Agricultura: A Pagadora de Contas

Tenho dito que o Brasil, infelizmente, optou por um tipo de desenvolvimento econômico e social que privilegia as cidades, as metrópoles. E com isso deixa ao abandono as populações das pequenas cidades, dos distritos e vilarejos, sem investimentos e políticas públicas que lhes garantam a oportunidade de ali viver e trabalhar.

Há cerca de 60 anos, o Brasil tinha 85% de sua população no meio rural. Hoje, essa relação se inverteu: 85% da população estão nos meios urbanos. O resultado desse modelo é amplamente conhecido: desigualdades sociais, insegurança, criminalidade, esgarçamento cultural, demandas crescentes e não atendidas nas áreas de saneamento básico, moradia, serviços de saúde, mobilidade e qualidade de vida.

Essa configuração social do país, com a concentração das populações em cidades imensas e caóticas, tem um alto custo para a administração pública. São cada vez maiores os investimentos em saúde e educação, em saneamento, segurança pública, habitação e mobilidade (para não dizer das nossas péssimas estradas vicinais).

E para a manutenção desse modelo, a população rural, por meio de sua atividade econômica, a agricultura, é chamada sempre a pagar a conta, com impostos, com os altos preços dos insumos e represamento de preços de seus produtos, por exemplo.

E paga essa fatura mesmo sem um adequado planejamento, sem investimentos em infraestruturas e condições de comercialização, sem que o Estado invista em políticas sociais. Agora, com o acirramento da crise econômica, a economia rural é o único setor que não teve desemprego. Ao contrário, aumentaram as oportunidades de trabalho.

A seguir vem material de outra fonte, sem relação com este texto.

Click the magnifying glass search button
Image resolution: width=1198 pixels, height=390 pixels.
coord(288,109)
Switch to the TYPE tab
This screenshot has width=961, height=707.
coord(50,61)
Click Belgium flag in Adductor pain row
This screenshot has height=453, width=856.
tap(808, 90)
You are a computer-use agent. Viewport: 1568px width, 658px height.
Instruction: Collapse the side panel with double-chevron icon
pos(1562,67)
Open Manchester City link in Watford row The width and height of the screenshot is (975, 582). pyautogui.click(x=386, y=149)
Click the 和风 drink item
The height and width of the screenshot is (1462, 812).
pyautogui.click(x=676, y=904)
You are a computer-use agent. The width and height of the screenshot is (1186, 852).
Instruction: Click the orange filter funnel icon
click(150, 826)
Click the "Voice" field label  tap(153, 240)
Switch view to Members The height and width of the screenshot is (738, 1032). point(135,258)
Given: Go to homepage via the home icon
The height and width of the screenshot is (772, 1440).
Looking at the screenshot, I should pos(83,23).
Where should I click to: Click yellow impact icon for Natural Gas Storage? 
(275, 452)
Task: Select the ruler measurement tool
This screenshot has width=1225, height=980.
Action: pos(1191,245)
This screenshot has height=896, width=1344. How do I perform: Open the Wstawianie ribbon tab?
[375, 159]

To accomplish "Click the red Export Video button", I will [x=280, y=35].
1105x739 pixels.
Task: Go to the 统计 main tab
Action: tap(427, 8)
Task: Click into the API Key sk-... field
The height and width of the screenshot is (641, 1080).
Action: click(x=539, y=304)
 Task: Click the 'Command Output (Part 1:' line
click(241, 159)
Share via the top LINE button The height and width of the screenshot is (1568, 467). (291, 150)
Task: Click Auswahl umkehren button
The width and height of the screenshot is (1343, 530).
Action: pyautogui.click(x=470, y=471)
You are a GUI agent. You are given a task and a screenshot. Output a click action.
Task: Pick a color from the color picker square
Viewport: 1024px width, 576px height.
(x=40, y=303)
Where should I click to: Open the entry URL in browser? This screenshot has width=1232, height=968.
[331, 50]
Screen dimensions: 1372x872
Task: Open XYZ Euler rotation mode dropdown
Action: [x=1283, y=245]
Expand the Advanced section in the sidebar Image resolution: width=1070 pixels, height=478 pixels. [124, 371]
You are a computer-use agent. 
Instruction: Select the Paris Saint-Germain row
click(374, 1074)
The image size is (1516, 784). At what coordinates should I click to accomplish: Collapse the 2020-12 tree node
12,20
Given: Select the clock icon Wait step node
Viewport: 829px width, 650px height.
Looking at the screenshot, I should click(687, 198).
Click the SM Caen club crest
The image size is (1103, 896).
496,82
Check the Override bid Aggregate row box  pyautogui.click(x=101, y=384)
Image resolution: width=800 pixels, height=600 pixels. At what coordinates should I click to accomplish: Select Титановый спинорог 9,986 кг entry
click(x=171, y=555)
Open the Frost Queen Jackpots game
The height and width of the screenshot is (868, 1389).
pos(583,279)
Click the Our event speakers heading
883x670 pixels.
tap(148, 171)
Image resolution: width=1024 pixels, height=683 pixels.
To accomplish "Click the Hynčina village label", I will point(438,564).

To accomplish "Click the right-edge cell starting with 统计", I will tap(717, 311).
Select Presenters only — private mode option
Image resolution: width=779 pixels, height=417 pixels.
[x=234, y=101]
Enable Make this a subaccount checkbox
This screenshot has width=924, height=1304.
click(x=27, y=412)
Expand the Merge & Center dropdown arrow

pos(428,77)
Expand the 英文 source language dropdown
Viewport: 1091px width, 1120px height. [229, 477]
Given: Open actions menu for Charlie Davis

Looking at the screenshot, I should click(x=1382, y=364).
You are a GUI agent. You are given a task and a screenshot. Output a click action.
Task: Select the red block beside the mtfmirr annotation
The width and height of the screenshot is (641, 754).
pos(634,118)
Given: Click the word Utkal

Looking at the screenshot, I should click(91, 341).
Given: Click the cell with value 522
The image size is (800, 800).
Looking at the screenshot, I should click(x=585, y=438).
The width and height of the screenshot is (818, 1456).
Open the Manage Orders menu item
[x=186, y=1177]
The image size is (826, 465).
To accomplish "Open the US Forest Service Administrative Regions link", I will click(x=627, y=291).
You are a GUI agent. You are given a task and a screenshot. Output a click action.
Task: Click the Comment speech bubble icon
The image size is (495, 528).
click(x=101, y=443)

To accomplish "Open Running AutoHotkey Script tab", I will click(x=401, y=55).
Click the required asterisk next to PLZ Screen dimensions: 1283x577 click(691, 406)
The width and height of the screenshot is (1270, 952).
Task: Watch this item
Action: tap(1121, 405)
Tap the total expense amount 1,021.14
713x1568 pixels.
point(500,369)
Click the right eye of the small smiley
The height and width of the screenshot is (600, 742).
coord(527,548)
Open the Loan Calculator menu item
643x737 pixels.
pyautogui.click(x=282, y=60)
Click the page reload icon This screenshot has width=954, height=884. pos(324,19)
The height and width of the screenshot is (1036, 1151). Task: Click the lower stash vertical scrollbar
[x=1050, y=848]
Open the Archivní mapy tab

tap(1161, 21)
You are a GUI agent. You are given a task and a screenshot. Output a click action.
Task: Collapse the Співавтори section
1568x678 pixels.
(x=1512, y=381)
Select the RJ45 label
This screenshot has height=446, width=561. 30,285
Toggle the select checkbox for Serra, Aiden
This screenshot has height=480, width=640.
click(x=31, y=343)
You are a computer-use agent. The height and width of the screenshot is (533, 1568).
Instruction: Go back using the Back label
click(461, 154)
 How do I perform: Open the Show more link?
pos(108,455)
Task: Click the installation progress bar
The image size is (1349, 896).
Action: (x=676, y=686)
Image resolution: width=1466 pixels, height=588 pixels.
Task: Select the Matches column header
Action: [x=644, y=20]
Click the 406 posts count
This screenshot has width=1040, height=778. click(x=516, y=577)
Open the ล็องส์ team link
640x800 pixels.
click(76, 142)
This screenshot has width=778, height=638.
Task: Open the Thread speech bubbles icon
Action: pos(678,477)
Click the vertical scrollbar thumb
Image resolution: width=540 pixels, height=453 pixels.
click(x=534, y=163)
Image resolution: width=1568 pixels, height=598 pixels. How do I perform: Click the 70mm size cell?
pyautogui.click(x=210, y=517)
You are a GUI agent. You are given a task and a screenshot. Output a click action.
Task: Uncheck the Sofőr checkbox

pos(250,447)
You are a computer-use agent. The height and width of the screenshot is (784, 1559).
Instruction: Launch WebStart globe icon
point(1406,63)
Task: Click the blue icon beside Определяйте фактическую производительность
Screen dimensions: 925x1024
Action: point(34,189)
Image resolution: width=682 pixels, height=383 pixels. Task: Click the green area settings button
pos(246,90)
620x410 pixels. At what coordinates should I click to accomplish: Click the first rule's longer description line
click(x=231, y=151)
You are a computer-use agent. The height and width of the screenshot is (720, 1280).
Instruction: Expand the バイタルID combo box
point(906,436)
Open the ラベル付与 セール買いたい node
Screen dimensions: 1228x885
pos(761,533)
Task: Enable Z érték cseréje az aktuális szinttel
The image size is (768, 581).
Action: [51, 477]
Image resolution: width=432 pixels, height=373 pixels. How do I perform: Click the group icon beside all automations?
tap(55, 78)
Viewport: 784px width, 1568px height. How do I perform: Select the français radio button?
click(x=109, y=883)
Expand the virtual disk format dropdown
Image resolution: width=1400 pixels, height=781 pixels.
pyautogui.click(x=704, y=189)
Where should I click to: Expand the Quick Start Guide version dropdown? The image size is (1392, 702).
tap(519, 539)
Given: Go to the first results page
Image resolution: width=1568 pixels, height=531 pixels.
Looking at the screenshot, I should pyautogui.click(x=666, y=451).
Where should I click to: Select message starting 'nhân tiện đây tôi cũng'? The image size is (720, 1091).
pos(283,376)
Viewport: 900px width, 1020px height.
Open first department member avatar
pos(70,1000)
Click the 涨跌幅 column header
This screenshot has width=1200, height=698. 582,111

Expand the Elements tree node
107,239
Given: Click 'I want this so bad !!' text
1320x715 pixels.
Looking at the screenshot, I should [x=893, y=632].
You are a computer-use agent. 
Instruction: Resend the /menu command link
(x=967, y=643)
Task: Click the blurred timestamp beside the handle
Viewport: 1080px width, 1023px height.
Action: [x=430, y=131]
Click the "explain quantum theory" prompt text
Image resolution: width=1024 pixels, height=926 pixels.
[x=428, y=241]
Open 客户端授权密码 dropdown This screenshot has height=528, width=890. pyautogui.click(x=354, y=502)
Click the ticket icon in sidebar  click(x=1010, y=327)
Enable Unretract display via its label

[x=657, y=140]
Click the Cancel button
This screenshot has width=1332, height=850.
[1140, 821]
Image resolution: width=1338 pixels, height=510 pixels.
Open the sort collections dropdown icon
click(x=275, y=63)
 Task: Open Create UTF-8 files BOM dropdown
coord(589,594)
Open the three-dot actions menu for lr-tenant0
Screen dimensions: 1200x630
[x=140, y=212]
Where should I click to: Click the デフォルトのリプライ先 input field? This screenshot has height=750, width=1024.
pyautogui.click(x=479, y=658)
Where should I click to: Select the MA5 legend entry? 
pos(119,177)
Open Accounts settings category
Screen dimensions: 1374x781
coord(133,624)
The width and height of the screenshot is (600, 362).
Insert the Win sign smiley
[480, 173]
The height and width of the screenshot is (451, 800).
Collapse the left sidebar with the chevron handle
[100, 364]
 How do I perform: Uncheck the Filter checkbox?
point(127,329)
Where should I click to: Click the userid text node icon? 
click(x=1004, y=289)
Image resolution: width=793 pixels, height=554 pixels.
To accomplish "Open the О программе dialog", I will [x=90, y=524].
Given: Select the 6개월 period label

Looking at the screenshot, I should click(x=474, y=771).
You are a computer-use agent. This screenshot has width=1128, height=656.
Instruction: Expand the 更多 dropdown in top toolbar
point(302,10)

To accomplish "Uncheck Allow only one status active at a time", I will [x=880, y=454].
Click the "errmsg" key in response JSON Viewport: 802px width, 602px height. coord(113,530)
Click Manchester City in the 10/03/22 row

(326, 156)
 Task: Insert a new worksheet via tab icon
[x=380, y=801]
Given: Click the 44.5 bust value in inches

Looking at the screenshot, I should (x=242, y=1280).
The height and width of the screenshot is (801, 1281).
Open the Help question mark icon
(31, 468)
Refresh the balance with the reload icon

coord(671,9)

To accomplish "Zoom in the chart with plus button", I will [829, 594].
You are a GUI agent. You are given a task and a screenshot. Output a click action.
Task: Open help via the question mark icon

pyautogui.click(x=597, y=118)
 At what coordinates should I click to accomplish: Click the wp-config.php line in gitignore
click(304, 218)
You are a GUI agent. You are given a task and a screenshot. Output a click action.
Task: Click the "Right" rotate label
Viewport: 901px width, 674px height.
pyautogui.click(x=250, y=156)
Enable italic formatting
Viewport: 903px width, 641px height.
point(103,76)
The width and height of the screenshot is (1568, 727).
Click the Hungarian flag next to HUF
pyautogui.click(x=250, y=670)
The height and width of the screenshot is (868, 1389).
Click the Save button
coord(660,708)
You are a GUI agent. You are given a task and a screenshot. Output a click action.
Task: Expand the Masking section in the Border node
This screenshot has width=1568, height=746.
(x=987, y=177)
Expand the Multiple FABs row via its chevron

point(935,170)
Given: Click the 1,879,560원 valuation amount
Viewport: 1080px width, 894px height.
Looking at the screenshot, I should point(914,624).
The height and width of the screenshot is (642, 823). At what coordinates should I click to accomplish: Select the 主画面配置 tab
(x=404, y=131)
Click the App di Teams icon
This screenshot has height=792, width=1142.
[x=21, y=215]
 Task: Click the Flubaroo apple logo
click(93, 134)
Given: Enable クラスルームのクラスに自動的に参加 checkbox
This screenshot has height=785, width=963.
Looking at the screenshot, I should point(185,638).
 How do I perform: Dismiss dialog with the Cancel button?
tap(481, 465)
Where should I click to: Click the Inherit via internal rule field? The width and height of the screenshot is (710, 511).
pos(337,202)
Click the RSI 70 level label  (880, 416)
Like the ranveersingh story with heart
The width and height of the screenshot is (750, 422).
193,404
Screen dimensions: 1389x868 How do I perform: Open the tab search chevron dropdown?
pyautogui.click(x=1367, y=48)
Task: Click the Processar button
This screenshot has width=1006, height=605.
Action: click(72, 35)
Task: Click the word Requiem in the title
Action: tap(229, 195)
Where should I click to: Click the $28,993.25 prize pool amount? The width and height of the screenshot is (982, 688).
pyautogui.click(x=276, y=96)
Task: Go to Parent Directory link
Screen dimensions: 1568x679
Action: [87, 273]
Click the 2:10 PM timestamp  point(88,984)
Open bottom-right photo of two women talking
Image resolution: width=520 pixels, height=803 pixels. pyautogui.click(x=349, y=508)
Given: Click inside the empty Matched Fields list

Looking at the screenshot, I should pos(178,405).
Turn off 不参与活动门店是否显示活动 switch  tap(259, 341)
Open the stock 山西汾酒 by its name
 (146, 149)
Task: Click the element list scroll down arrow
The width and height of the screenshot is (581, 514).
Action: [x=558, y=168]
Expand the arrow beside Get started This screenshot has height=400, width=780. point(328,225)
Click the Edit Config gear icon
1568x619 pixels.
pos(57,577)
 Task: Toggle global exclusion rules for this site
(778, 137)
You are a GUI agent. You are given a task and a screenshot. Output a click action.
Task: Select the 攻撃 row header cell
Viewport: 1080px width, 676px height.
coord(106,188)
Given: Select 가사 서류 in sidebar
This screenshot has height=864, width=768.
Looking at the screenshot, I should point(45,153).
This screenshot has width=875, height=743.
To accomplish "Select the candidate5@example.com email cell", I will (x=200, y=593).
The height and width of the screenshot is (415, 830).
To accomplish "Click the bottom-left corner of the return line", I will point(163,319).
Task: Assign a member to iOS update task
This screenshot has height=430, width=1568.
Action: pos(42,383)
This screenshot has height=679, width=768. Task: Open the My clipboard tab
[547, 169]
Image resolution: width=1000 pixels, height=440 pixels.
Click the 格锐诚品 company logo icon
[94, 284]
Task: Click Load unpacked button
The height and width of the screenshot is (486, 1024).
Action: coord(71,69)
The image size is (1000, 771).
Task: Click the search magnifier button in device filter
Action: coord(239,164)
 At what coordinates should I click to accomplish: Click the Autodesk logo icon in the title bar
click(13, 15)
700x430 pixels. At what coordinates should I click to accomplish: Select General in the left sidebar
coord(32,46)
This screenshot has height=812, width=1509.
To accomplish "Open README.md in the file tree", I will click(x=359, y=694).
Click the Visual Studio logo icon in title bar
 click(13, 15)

Para se ter ideia de como a agricultura é chamada a pagar a conta, temos alguns números. Um comparativo de indicadores no início do Plano Real, em 1994, até 2015: em 94, uma colheitadeira custava R$ 61 mil; em 2015, seu preço é de R$ 330mil, com variação de 439,42%, com 83,57% a diferença inflação.

Já o preço da saca do milho era de R$ 6,32 em 94; em junho de 2015, o preço é de R$ 17,67, uma variação de 179,59%, com 343,41% a diferença inflação, e teria um preço corrigido pelo IGPD-I de R$ 39,37. Ainda nesses comparativos, elaborados pela Fecoagro/RS, FGV, Banco Central, Emater/RS, Dieese, Mapa e Conab, o trigo teve as seguintes variações: R$ 8,67 por saca em 1994; R$ 34,98 em junho/15; variação no período de 303,46%, diferença inflação de 219,54%, e preço corrigido IGPD-I de R$ 54,01.

Enquanto isso, para citarmos apenas alguns insumos, o adubo era de R$ 210,00 a tonelada em 94, e agora é de R$ 1.250,00, com variação de 495,24% no período. A ureia, preço por tonelada, era de R$ 320,00 em 94, e em junho de 2015, de R$ 1.255,00, variação de 230,81% no período. E o óleo diesel, que custava R$ 0,38 o litro em 94, custa em 2015 R$ 2,48, variação de 552% no período.

Bastam esses poucos números para ver o tamanho do desafio colocado às famílias rurais e aos empreendedores da agricultura brasileira, onde as máquinas e insumos têm preços corrigidos em patamares que chegam a ser o dobro dos preços dos produtos agrícolas. E, assim, pagam a conta de um modelo equivocado de desenvolvimento, sem receber a contrapartida do Estado brasileiro.